Abstract
Endemic flora of the Galapagos Islands has adapted to thrive in harsh environmental conditions. The wild tomato species from the Galapagos Islands,
Solanum cheesmaniae
and
S. galapagense
, are tolerant to various stresses, and can be crossed with cultivated tomato. However, information about genetic diversity and relationships within and between populations is necessary to use these resources efficiently in plant breeding.

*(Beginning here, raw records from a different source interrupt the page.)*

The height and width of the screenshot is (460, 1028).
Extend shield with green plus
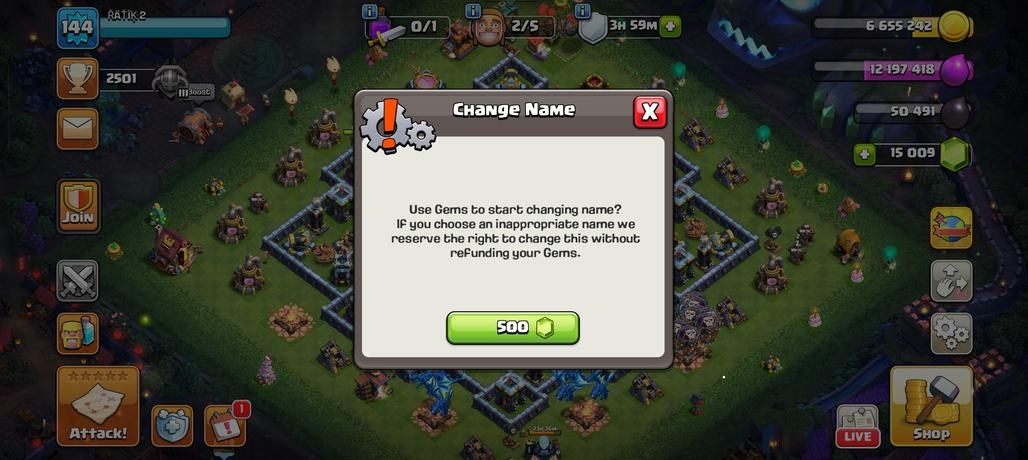(x=670, y=27)
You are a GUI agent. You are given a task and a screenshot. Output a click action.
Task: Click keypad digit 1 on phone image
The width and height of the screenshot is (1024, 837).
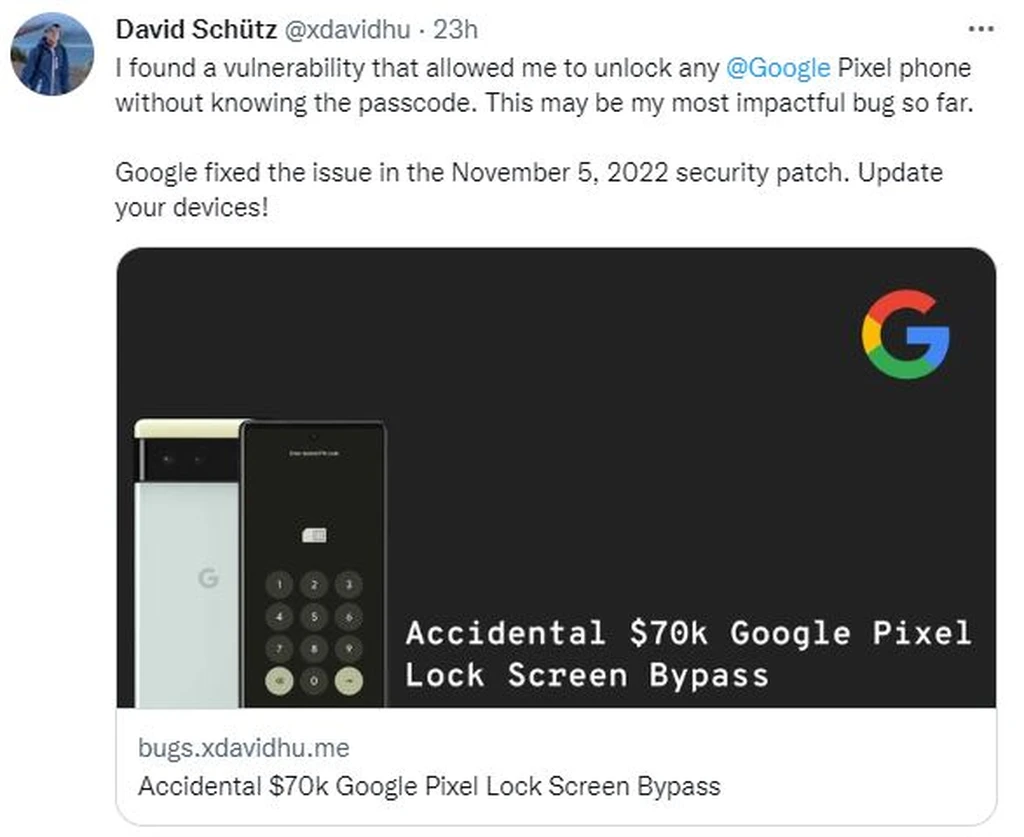[280, 584]
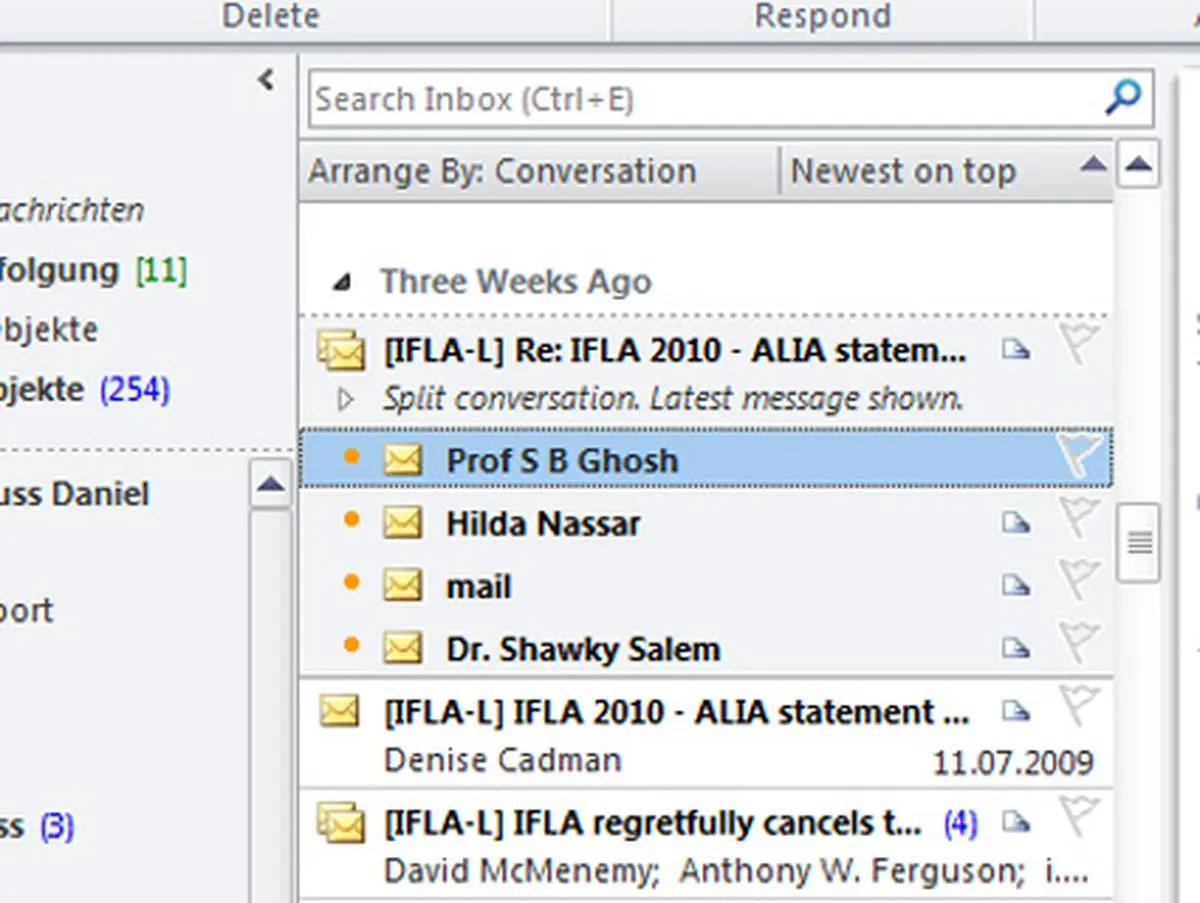Image resolution: width=1200 pixels, height=903 pixels.
Task: Click the envelope icon next to Dr. Shawky Salem
Action: click(403, 648)
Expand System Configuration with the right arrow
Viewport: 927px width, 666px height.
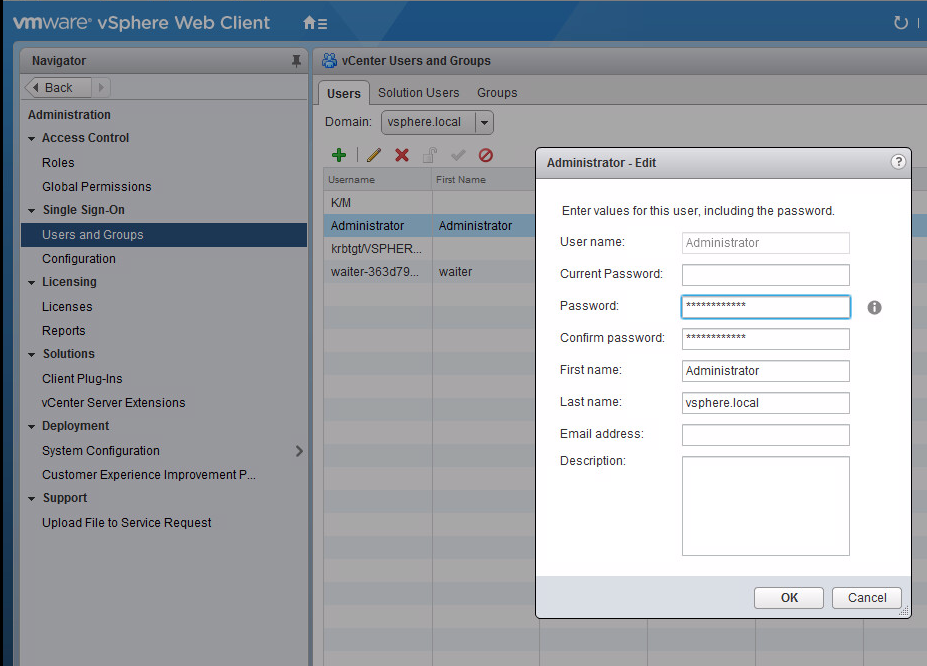(x=298, y=450)
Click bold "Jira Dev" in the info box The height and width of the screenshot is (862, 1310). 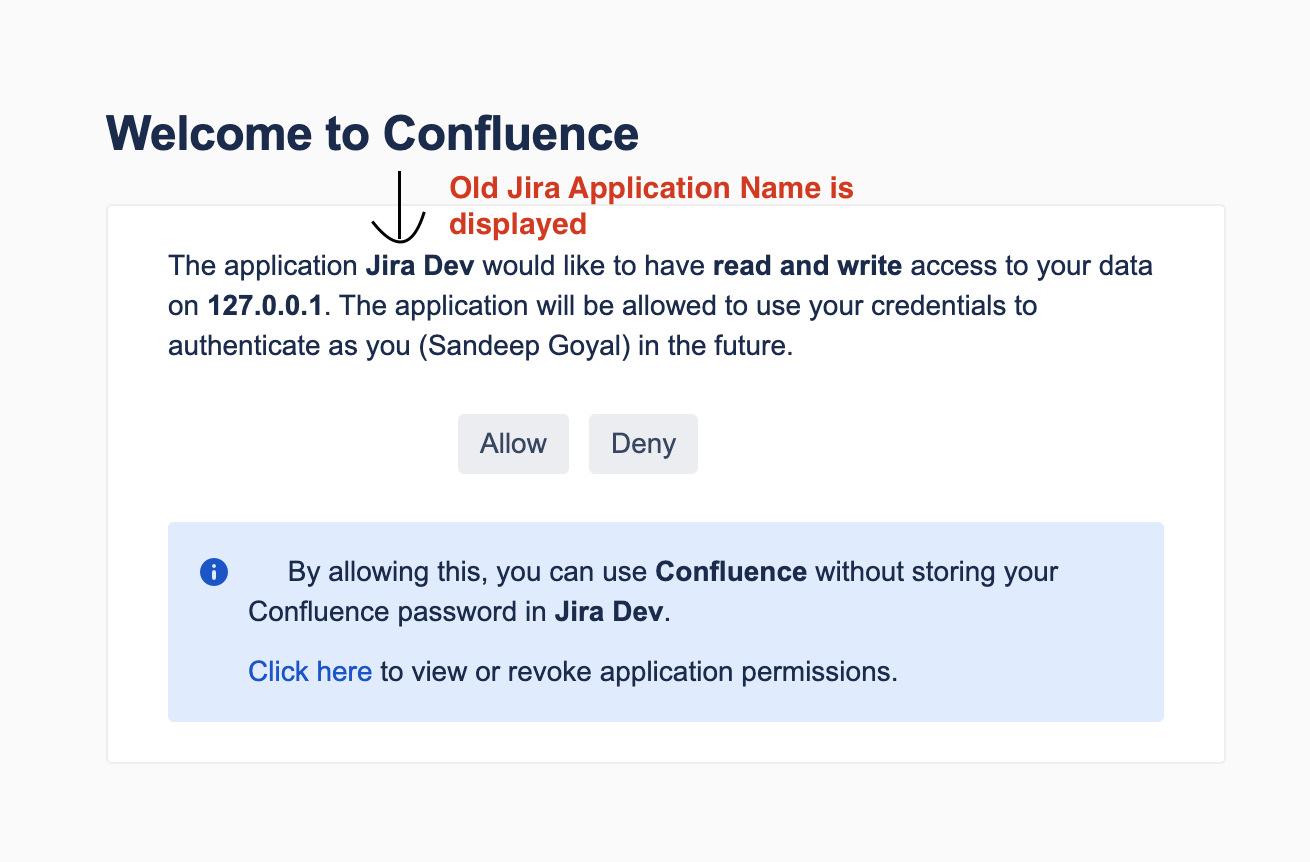click(x=608, y=611)
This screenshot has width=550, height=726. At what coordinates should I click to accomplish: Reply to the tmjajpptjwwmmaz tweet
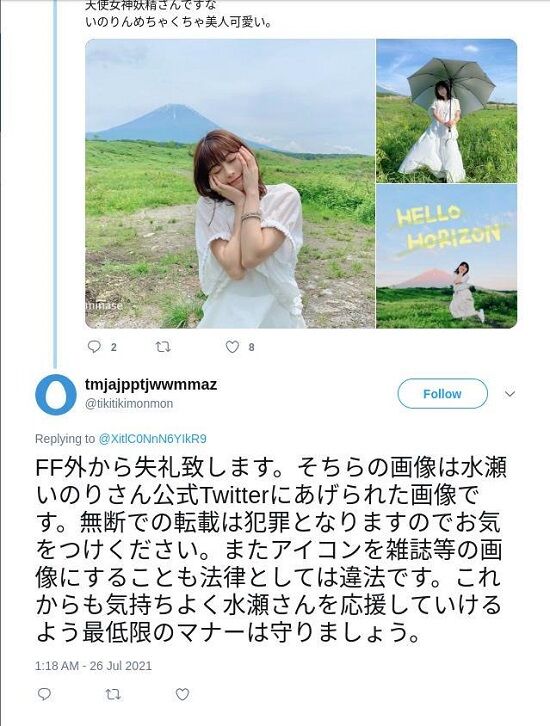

In this study, we analyzed 3,974 polymorphic SNP markers, obtained through the genotyping-by-sequencing technique, DArTseq, to elucidate the genetic diversity and population structure of 67 accessions of Galapagos tomatoes (compared to two
S. lycopersicum
varieties and one
S. pimpinellifolium
accession). Two clustering methods, Principal Component Analysis and STRUCTURE, showed clear distinction between the two species and a subdivision in the
S. cheesmaniae
group corresponding to geographical origin and age of the islands. High genetic variation among the accessions within each species was suggested by the AMOVA. High diversity in the
S. cheesmaniae
group and its correlation with the islands of origin were also suggested. This indicates a possible influence of the movement of the islands, from west to east, on the gene flow. Additionally, the absence of
S. galapagense
populations in the eastern islands points to the species divergence occurring after the eastern islands became isolated. Based on these results, it can be concluded that the population structure of the Galapagos tomatoes collection partially explains the evolutionary history of both species, knowledge that facilitates exploitation of their genetic potential for the identification of novel alleles contributing to stress tolerance.